-------- Texto
La Organización Mundial de la Salud cataloga la contaminación atmosférica como agente cancerígeno. Y un porcentaje importante de cánceres de pulmón (y de otros tipos) se atribuyen directamente a la mala calidad del aire. Un pensamiento aparecía con recurrencia en la mente de Esther. “¿Será posible que la ciudad que más amo me esté matando?”. Nunca sabremos si Esther –que nunca fumó- hubiera tenido cáncer de no vivir en Barcelona. Lo que sí que podemos asegurar es que vivir en una ciudad contaminada empeoraba y aceleraba su dolencia. Tenemos otros ejemplos. Numerosos pediatras recomiendan vivir fuera del área metropolitana a niños y niñas con asma o bronquitis crónicas. Si se van, la salud de los pequeños mejorará. Los días de más contaminación hay más afectados por ictus e infartos de miocardios. La ciudad actual no es lugar para enfermos.
----------------
-------- Registros
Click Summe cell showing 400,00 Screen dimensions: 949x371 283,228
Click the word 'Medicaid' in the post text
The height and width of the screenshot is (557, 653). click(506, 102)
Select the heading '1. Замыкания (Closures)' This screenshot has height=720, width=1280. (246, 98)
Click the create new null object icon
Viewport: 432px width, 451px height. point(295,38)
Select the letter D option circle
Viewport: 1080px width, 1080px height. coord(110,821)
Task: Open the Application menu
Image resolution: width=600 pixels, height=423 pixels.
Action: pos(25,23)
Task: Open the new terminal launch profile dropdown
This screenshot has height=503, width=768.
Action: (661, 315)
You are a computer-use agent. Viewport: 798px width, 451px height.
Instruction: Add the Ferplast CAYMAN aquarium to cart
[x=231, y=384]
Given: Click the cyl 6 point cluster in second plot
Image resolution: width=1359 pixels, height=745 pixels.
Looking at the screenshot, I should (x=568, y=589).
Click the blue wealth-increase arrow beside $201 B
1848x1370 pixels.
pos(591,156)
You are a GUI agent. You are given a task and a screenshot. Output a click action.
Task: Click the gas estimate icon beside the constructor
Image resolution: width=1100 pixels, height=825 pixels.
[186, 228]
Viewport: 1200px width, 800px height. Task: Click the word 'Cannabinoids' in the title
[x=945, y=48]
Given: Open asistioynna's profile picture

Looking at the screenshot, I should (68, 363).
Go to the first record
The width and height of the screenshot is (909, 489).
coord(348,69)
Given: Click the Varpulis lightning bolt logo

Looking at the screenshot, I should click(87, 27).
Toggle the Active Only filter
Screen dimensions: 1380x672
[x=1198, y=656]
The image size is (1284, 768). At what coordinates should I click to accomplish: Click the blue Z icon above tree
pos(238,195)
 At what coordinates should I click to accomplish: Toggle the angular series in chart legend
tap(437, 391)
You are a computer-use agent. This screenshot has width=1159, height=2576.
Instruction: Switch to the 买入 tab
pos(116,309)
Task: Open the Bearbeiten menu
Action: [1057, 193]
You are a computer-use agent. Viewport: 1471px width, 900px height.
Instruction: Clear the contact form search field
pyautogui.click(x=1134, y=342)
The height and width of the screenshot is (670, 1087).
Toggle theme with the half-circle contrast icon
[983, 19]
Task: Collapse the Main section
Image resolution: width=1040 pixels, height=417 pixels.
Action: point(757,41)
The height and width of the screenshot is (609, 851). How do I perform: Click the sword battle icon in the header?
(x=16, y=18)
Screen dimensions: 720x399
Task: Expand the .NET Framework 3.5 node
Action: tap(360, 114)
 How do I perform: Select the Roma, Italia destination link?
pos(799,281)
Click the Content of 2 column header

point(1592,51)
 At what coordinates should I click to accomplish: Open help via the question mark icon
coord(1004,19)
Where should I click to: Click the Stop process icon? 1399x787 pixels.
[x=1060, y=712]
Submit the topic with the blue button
----------------
◆ Ejercicios ◆
[A] En el texto sobre la contaminación del aire, toma todo lo que va desde "La Organización Mundial" hasta "lugar para enfermos." y escríbelo de nuevo, reemplazando "ciudad" por "urbe".
[B] Responde, por favor, estas preguntas sobre el texto de la contaminación del aire:
(i) ¿Cómo cataloga la Organización Mundial de la Salud la contaminación atmosférica?
(ii) ¿En qué ciudad vivía Esther?
(iii) ¿Qué recomiendan numerosos pediatras a niños y niñas con asma o bronquitis crónicas?
[C] Prolonga el texto sobre la contaminación del aire a partir de su última oración.

◆ Respuestas ◆
[A]
La Organización Mundial de la Salud cataloga la contaminación atmosférica como agente cancerígeno. Y un porcentaje importante de cánceres de pulmón (y de otros tipos) se atribuyen directamente a la mala calidad del aire. Un pensamiento aparecía con recurrencia en la mente de Esther. “¿Será posible que la urbe que más amo me esté matando?”. Nunca sabremos si Esther –que nunca fumó- hubiera tenido cáncer de no vivir en Barcelona. Lo que sí que podemos asegurar es que vivir en una urbe contaminada empeoraba y aceleraba su dolencia. Tenemos otros ejemplos. Numerosos pediatras recomiendan vivir fuera del área metropolitana a niños y niñas con asma o bronquitis crónicas. Si se van, la salud de los pequeños mejorará. Los días de más contaminación hay más afectados por ictus e infartos de miocardios. La urbe actual no es lugar para enfermos.

[B]
(i) Como agente cancerígeno.
(ii) En Barcelona.
(iii) Vivir fuera del área metropolitana.

[C]
Una lotería de gran variedad de enfermedades

Tres años atrás, la misma Esther lanzaba una pregunta a los representantes de las candidaturas que competían por la alcaldía de Barcelona en un debate sectorial: “¿Qué nos proponen a los enfermos en los días de episodio más allá de obligarnos a encerrarnos en nuestras casas?”. La pregunta tenía más punta de lo que parece. Deja en evidencia cómo la parálisis política y social para afrontar la reducción del coche en la ciudad tiene consecuencias sobre los más vulnerables. Y a largo plazo nos reparte boletos a todos y todas para una lotería de gran variedad de enfermedades. Vivir en Barcelona acorta la vida unos nueve meses de media.

Bertolt Brecht decía que había muchas formas de matar. Parafraseándolo podríamos decir que nuestras ciudades tienen muchas formas de expulsar. Los precios de los alquileres nos expulsan de nuestros barrios. La falta de oportunidades expulsa jóvenes al extranjero. El tráfico privado actual expulsa a los más enfermos, recomendándolos dejar la ciudad o restringiéndolos a no salir en los días de más polución. Las metrópolis contemporáneas no dejan de atraer nuevos vecinos pero a la vez centrifugan a los más vulnerables.

Pero querría transmitir a los lectores una buena noticia. A diferencia de problemas ambientales que requieren muchos años en revertirse –como la contaminación de acuíferos o suelos-, si tomamos medidas contundentes, la calidad del aire mejorará de forma inmediata. Todos percibiremos los beneficios. Un buen ejemplo es el Dublín de 1990. Hasta entonces la quema de carbón era un método de calefacción habitual, y el aire que se respiraba en invierno era pésimo.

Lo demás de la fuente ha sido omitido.